"Nosotros nos vamos, hay que cambiar de vida", dice doña
Tomasa de Quinteros mientras se apresta a aplicar una
inyección en la sala de primeros auxilios de Villa
Garrotazo. Luego se da vuelta, abre los brazos y sonríe: la
esperanza se resume en dos palabras que repite una y otra
vez: "Nos vamos". En la tarde soleada, el sol reverbera
en los charcos y la pesadez de la atmósfera parecería
inmovilizar el paisaje, la villa miseria toda. Pero bajo la
quietud aparente bulle el fermento, la fe de los pocos que
se atreven a la aventura.

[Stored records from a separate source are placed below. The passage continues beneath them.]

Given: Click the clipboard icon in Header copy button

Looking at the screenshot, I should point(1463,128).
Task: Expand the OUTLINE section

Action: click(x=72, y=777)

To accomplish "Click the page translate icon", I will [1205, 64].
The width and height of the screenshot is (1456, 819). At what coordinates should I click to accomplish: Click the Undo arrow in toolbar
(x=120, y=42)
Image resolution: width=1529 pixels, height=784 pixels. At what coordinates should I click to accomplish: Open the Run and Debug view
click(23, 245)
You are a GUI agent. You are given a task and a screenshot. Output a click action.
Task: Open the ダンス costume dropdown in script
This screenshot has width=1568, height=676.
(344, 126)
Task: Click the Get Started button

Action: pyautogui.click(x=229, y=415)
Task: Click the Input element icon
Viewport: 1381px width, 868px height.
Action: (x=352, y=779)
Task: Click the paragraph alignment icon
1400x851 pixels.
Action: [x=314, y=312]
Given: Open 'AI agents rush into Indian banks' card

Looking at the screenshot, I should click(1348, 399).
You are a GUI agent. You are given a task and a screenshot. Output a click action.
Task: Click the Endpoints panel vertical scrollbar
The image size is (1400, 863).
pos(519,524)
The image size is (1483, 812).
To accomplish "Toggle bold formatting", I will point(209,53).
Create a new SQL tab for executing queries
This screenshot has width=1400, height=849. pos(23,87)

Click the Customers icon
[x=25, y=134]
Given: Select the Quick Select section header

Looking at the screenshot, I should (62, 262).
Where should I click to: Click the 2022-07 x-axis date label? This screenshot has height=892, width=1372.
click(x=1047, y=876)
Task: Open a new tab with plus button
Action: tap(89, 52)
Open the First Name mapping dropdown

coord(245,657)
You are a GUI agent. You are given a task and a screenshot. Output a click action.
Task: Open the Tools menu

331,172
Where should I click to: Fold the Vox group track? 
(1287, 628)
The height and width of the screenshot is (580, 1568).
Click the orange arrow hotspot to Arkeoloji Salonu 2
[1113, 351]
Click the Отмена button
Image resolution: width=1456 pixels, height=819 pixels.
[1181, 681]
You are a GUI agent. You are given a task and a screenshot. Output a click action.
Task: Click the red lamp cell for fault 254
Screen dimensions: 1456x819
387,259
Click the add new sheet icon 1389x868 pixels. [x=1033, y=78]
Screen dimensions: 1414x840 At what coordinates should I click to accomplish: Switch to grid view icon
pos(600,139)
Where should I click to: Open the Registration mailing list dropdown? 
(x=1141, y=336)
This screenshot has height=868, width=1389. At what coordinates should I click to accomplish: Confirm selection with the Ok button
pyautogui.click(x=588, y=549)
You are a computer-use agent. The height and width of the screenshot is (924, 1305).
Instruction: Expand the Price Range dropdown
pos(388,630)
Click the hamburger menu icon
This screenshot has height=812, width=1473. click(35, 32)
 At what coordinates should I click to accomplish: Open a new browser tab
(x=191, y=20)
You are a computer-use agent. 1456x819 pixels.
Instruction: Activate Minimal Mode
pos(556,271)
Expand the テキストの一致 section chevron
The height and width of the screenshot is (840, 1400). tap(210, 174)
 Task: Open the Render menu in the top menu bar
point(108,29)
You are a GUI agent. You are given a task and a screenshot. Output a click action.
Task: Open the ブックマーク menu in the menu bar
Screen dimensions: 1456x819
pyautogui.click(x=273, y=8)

Sobre 4000 personas que viven en
Villa Garrotazo, el cinturón misérrimo de la progresista
ciudad de San Fernando, a pocos kilómetros de la Capital
Federal, quince familias han tomado una determinación:
volver al campo. Doña Tomasa, que gana seis mil pesos
mensuales por su trabajo en la sala de primeros auxilios,
habita con su esposo, José Romualdo Quinteros, en una
humilde casa de madera. Pero el optimismo es una constante
de su carácter, y asoma siempre en su rostro franco,
bondadoso: pese a todo, considera que "hay familias mucho
más pobres". Mientras espera, como los demás, el momento de
hacer sus maletas, no abandona sus múltiples actividades:
hace de partera, dirige el Club de Madres, organiza fiestas
infantiles. Antes ayudó a crear la Unión Vecinal, a realizar
una pequeña revolución dentro de la villa miseria. Pero esa
es otra historia. Ahora el futuro tiene la forma del campo
santafesino, de los dorados trigales que tendrán que surgir
en tierras actualmente incultas de la estancia San Pedro el
Grande, a 187 kilómetros de Santa Fe. "Nosotros nos vamos."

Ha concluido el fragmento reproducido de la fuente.